Assessor do presidente usa lema da ditadura espanhola para saudar Carlos Bolsonaro
Expressão é fortemente ligada ao franquismo, regime autoritário de direita que se instalou no país ibérico após o fim da Guerra Civil Espanhola
O assessor especial da Presidência para assuntos internacionais, Filipe Martins, usou um lema associado à ditadura da Espanha de Francisco Franco (1939-1975) em uma publicação nas redes sociais. Ao responder na quarta-feira (11) uma mensagem de feliz aniversário do vereador Carlos Bolsonaro (PSC-RJ), um dos filhos do presidente Jair Bolsonaro, Martins concluiu seu texto com o lema “¡ya hemos pasao!” (nós já passamos!, em português). “Valeu, irmão! É uma honra fazer parte deste momento e lutar ao lado de gente que está disposta a morrer pelo nosso país e a sacrificar tudo em nome do que é justo e bom. Que a escória continue se mordendo de raiva. ¡Ya hemos pasao!”, publicou o assessor.
“¡Ya hemos pasao!” é uma expressão fortemente ligada ao franquismo, regime autoritário de direita que se instalou no país ibérico após o fim da Guerra Civil Espanhola (1936-39). Procurado, o Palácio do Planalto disse que não se manifestaria sobre a publicação do assessor especial.
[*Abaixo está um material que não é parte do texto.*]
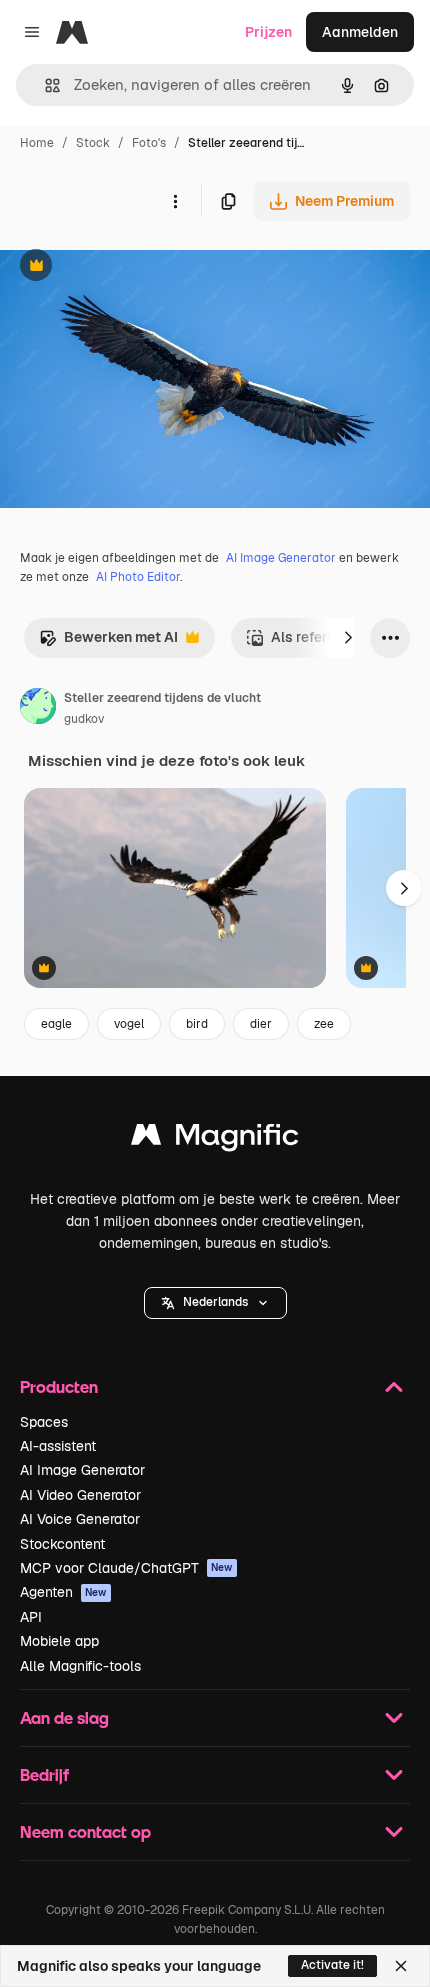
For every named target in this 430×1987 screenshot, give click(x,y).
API (31, 1617)
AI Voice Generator (80, 1519)
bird (197, 1024)
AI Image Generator (281, 558)
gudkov (84, 719)
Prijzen (268, 32)
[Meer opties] (175, 201)
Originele (131, 267)
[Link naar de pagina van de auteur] (38, 709)
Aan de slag (64, 1717)
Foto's (149, 143)
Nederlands (215, 1302)
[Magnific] (215, 1139)
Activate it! (332, 1965)
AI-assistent (58, 1446)
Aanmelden (360, 32)
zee (324, 1024)
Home (37, 143)
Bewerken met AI (108, 642)
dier (261, 1024)
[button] (215, 1303)
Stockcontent (62, 1544)
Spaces (44, 1422)
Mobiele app (59, 1641)
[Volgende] (348, 638)
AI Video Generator (80, 1495)
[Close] (401, 1966)
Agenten (63, 1592)
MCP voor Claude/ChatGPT (126, 1568)
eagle (56, 1024)
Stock (93, 143)
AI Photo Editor (138, 577)
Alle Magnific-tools (80, 1666)
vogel (129, 1024)
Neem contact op (85, 1831)
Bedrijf (44, 1774)
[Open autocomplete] (44, 85)
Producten (59, 1386)
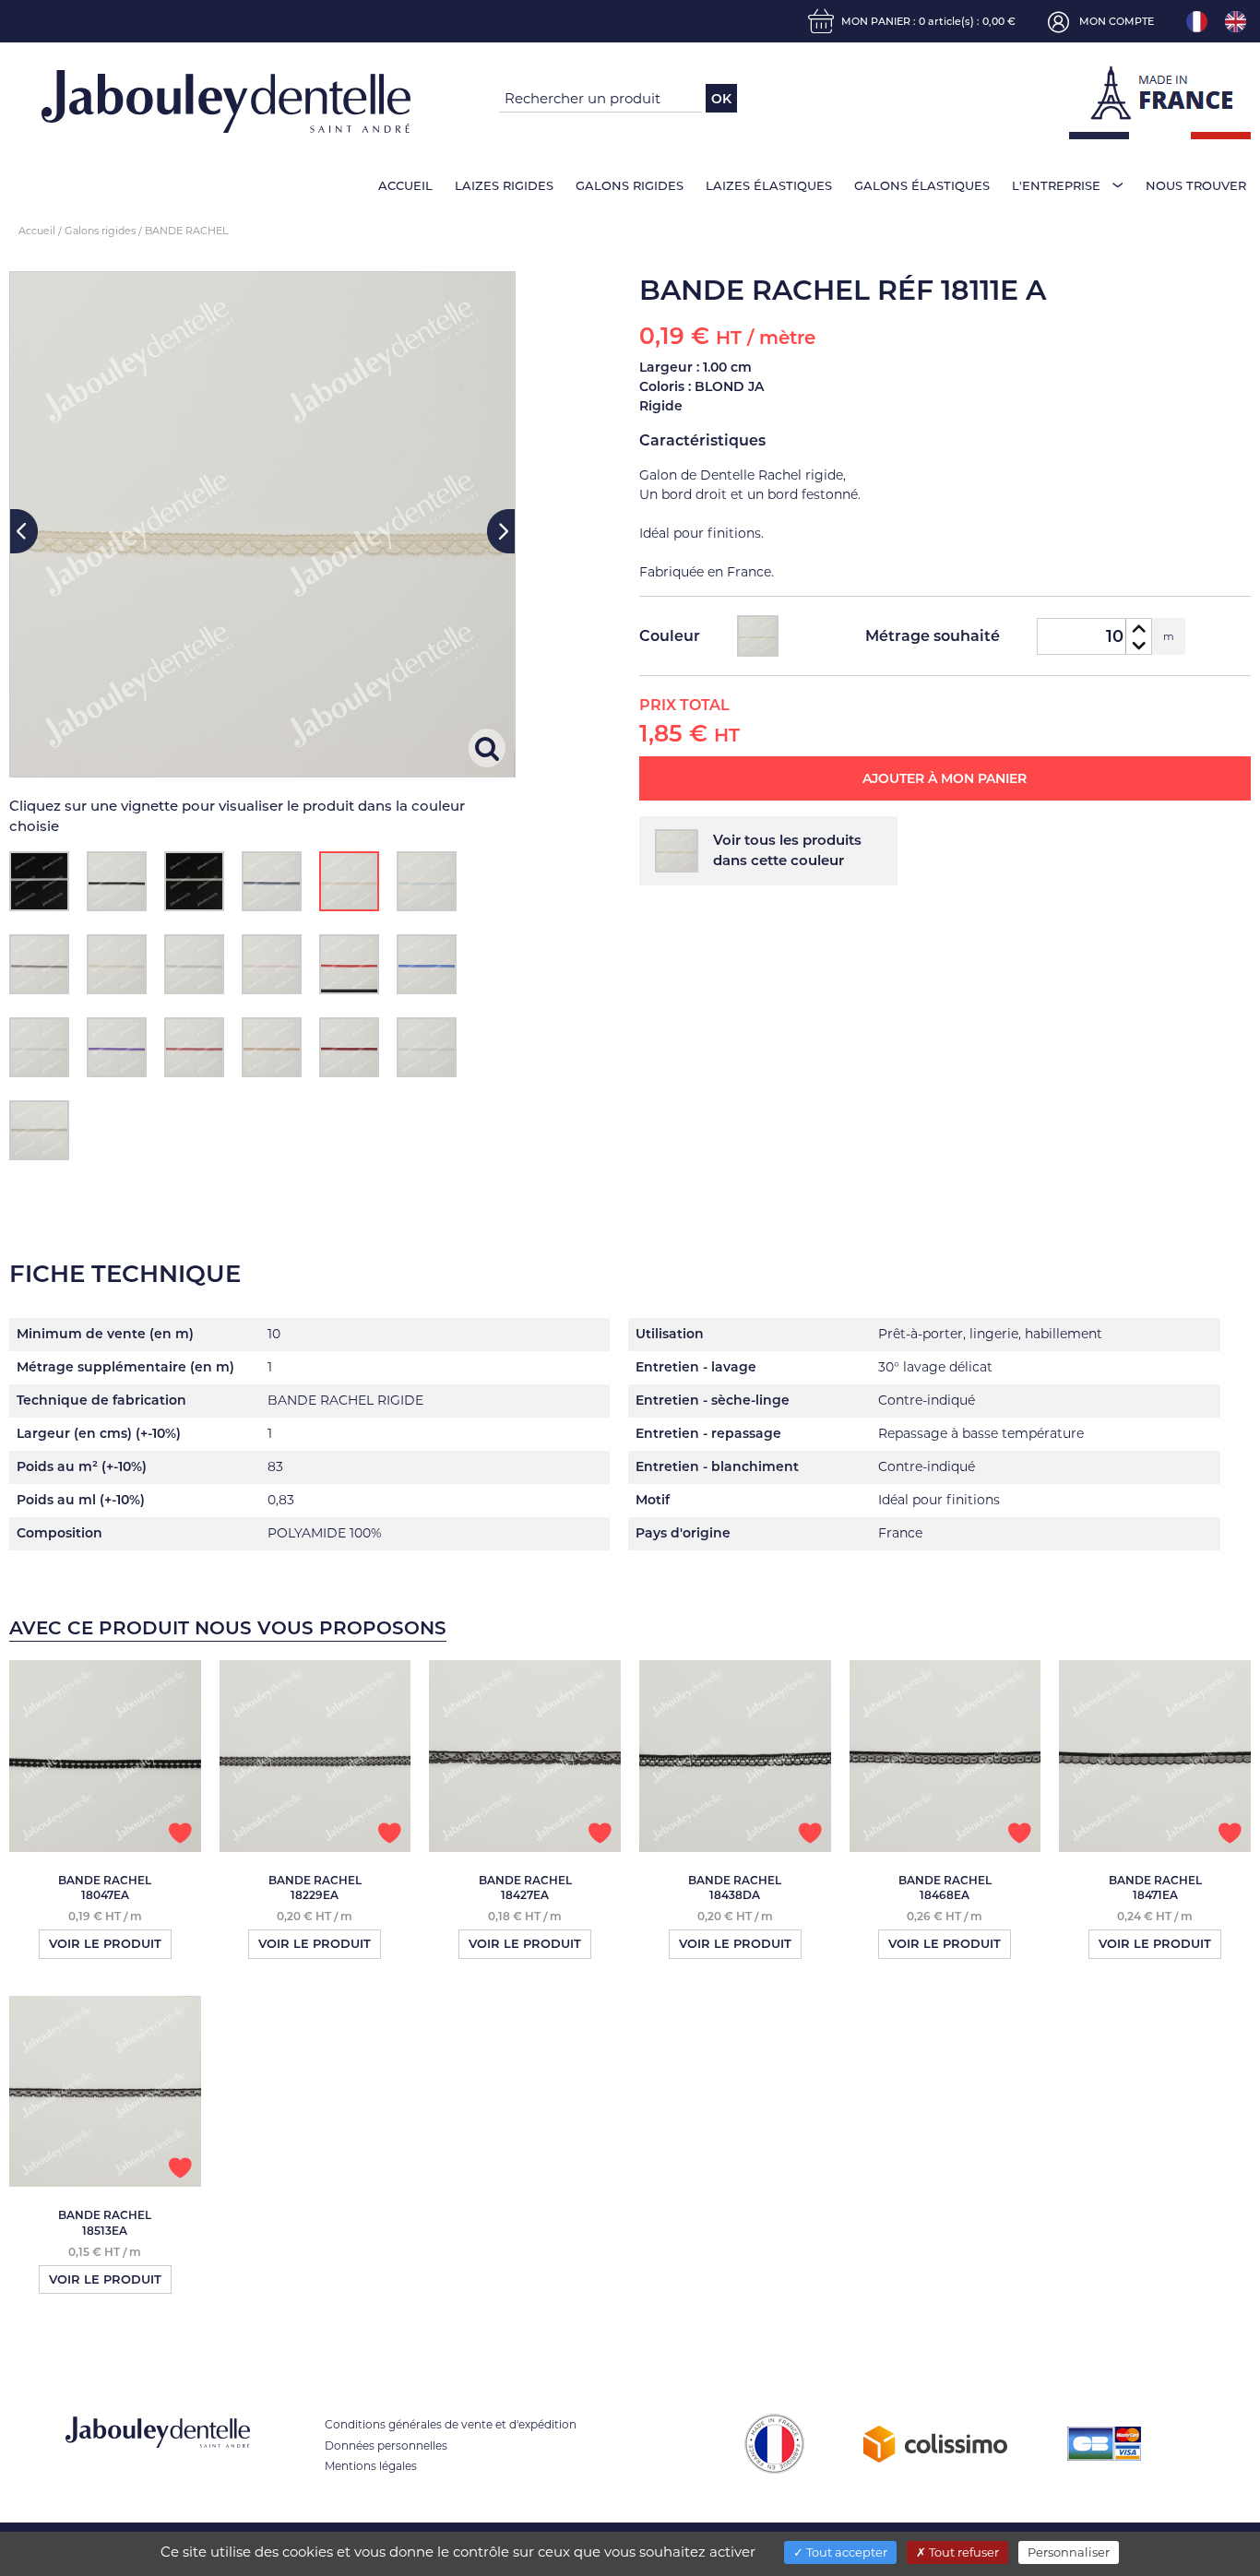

Martins não retornou o contato feito pela reportagem.
Segundo Enrique Moradiellos, catedrático de história contemporânea da Universidade de Extremadura (Espanha), o lema citado pelo assessor se transformou em uma espécie de resposta oficial dos aliados de Franco ao “¡no pasarán!” (não passarão!, em português), mais famoso grito de guerra do grupo derrotado. “O ‘¡No pasarán!’ surgiu em novembro de 1936, quando começa o cerco franquista a Madri. O governo republicano se transfere para Valência no começo do mês, e Madri fica sob controle de uma junta presidida por militares leais, com o apoio do PCE [Partido Comunista Espanhol] e anarquistas”, explica.
“Daí surge o lema mobilizador para combater o pessimismo derrotista. ‘¡No pasarán!’ é uma tradução da frase em francês que pronunciou o [general] Philippe Pétain na defesa de Verdun em 1914”, afirma. Com a vitória de Franco, “¡ya hemos pasao!” se transformou em uma provocação àqueles que foram derrotados. “É uma das frases feitas do léxico franquista da pós-guerra mais difundidas e conhecidas. Com um toque nada sutil de humilhação e represália”, diz Moradiellos.
O seu uso foi tão difundido à época que virou música. Em 1939, a cantora Celia Gámez lançou a música “¡Ya hemos pasao!”, que naquele ano se converteu em uma das mais populares do país. A letra afirma que os marxistas diziam e gritavam pelas ruas “não passarão!”. “Nós já passamos! / E nós estamos nas cavas / Nós já passamos! / Com alma e coração / Nós já passamos! / E estamos esperando para ver descer o bastão do governo / Nós já passamos!”, responde a cantora.
A Guerra Civil Espanhola e a ditadura franquista que a sucedeu são consideradas os eventos mais traumáticos da história contemporânea da Espanha. De acordo com Moradiellos, além dos cerca de 300 mil mortos em combates e as outras centenas de milhares de vítimas que morreram de fome, frio e doença em decorrência da guerra, houve ainda um imenso número de mortes causadas por repressão política.
A estimativa, diz o professor, é que o grupo de Franco tenha matado cerca de 100 mil pessoas durante a guerra, além de outras 30 mil no pós-guerra. As cifras indicam ainda que cerca de 60 mil pessoas foram mortas pelos republicanos, também devido a represália política.